## Aim of the task:
Find every line of the material below that contains the string "resolution", matching case exactly, and copy each of those lines in full.

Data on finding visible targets
—————

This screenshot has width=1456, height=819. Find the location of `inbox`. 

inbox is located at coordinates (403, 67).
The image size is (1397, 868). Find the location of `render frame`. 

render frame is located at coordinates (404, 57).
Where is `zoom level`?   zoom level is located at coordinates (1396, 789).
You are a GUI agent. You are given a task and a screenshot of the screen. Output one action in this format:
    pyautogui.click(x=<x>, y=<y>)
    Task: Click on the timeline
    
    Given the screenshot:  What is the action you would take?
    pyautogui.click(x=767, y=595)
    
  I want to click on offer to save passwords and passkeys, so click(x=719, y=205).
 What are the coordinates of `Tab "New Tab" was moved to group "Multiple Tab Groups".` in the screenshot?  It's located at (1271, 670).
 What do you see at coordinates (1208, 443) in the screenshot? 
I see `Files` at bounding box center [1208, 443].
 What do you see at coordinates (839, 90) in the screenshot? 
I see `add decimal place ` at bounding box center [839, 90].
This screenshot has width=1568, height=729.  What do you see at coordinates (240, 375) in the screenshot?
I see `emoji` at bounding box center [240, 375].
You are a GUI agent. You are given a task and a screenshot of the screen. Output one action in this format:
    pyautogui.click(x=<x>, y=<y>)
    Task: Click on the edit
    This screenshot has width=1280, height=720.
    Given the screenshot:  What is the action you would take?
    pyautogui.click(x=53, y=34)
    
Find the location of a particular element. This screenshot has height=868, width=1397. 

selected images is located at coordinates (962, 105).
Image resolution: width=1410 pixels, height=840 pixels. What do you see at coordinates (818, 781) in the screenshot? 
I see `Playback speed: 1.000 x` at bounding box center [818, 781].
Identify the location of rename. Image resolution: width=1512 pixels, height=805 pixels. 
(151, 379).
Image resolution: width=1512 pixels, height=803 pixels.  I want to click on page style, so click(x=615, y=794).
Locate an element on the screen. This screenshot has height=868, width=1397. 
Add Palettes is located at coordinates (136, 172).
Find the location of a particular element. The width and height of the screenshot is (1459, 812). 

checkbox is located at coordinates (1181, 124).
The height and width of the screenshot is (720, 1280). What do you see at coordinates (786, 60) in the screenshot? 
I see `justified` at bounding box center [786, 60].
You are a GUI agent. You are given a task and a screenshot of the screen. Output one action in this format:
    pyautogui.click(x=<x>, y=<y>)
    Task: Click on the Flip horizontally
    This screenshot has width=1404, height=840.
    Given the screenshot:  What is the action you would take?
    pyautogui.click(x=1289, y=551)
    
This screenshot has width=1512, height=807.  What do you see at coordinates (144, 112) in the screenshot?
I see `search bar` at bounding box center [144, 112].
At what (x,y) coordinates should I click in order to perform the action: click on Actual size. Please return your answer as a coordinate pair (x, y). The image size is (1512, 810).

—————

## Correct output:
Image resolution: width=1410 pixels, height=840 pixels. What do you see at coordinates (818, 781) in the screenshot? 
Identify the location of rename. Image resolution: width=1512 pixels, height=805 pixels. 
Image resolution: width=1512 pixels, height=803 pixels.  I want to click on page style, so click(x=615, y=794).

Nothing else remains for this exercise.